For me, the main point of this movie was how willing we are to limit our love.  It is exceptionally difficult to know that your partner has completely outgrown you, has evolved without you into a totally different class of consciousness.  We prune our love down to an amount we're comfortable with, instead of encouraging it to grow and encompass the whole world.  Maybe then love wouldn't be something anxiously awaited and jealously guarded as if it only came around once in a lifetime.
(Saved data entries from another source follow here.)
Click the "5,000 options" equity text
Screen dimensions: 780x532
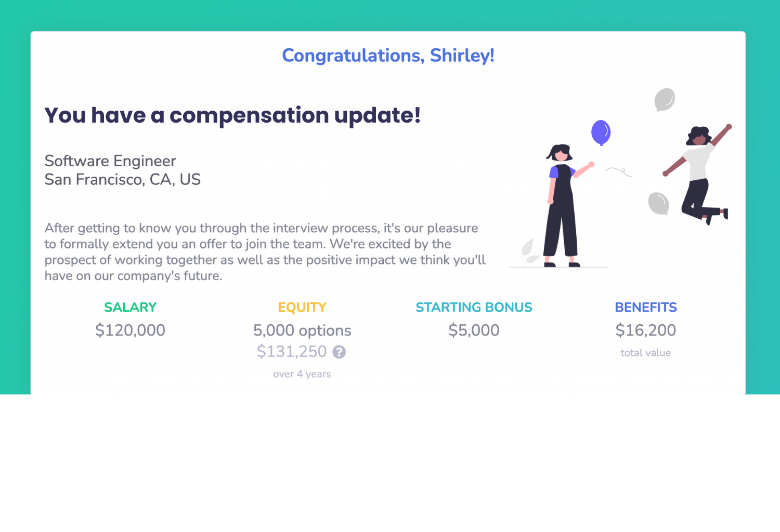302,330
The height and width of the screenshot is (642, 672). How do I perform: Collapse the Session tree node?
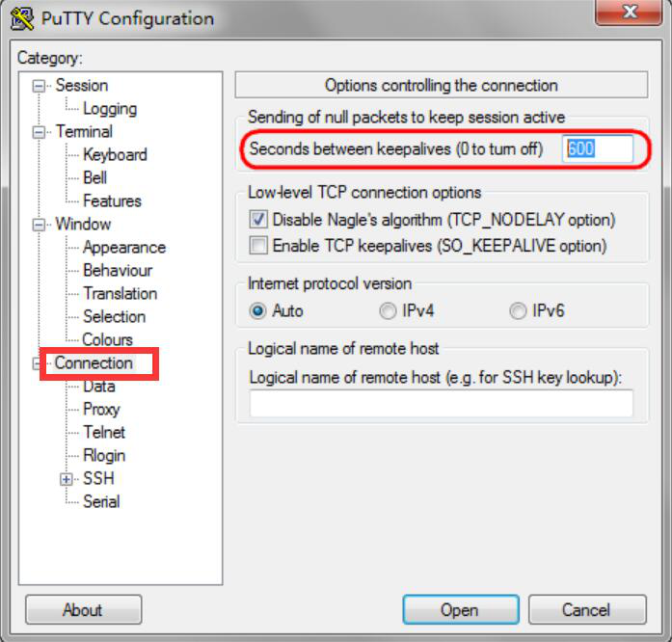click(x=39, y=86)
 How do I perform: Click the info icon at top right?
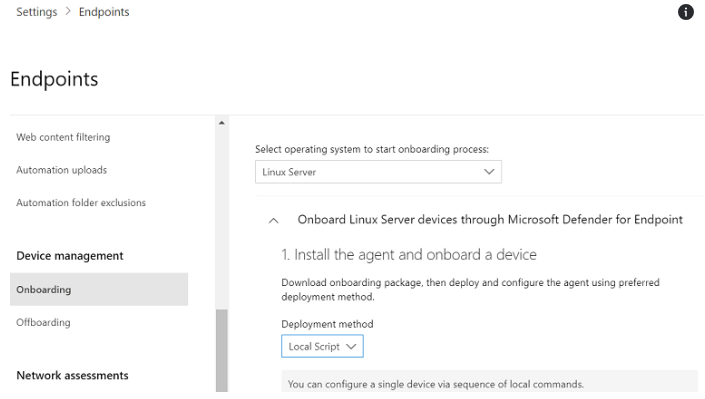click(x=685, y=12)
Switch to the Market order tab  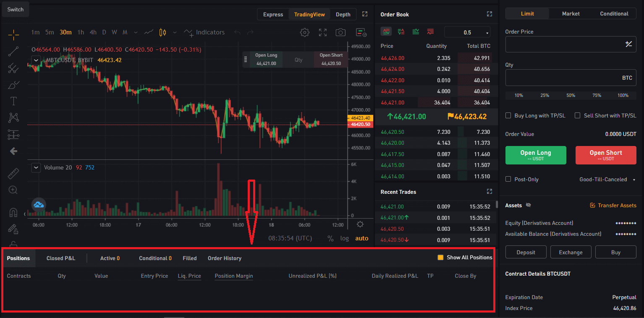[x=571, y=13]
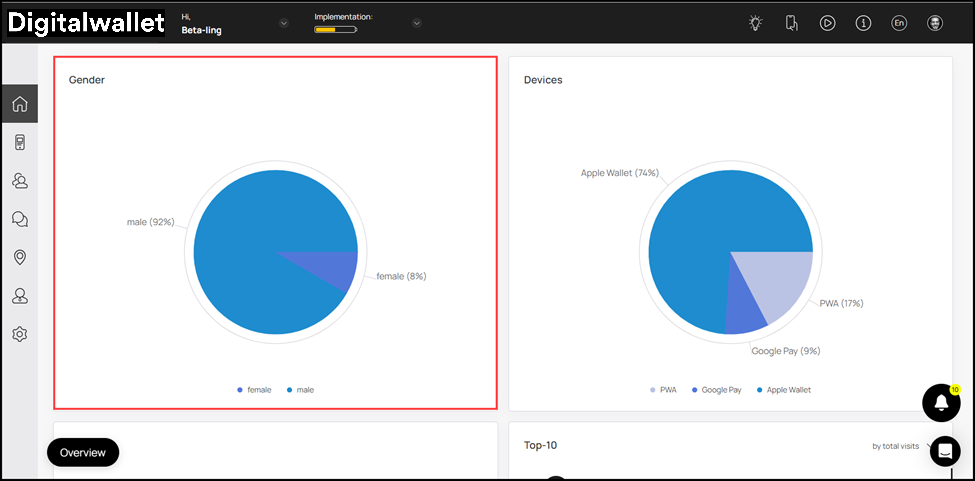Expand the Implementation progress dropdown
This screenshot has width=975, height=481.
pyautogui.click(x=416, y=23)
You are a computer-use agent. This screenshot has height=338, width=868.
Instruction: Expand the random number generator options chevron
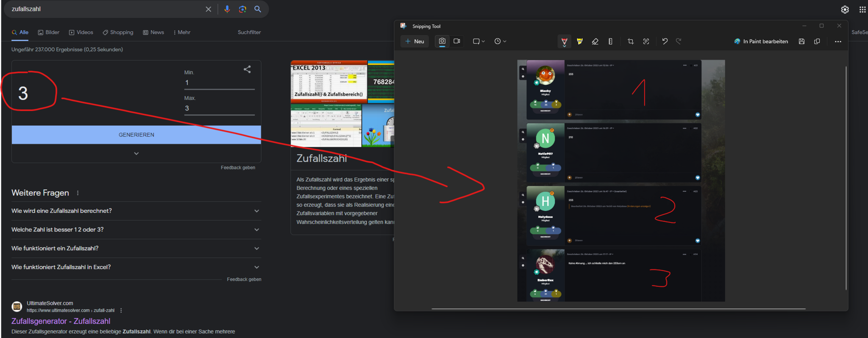pos(136,153)
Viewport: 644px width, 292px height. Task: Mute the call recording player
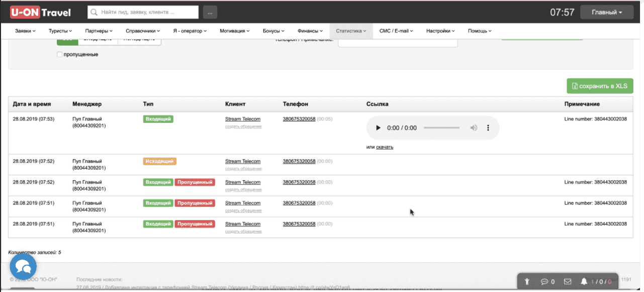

So, after all that, let me ruin everything and say that I didn't actually like this movie.  I loved the ideas it brings up but the movie itself is slow with a color palette that needed anti-depressants, and irritating characters, especially Theodore Twombly.  What a sad sack.  The vision of the near-future is pretty neat, though.  Best Picture?  No.  Best Score or Song?  No.  Production Design is a maybe, but I would definitely pick it for Best Original Screenplay right now.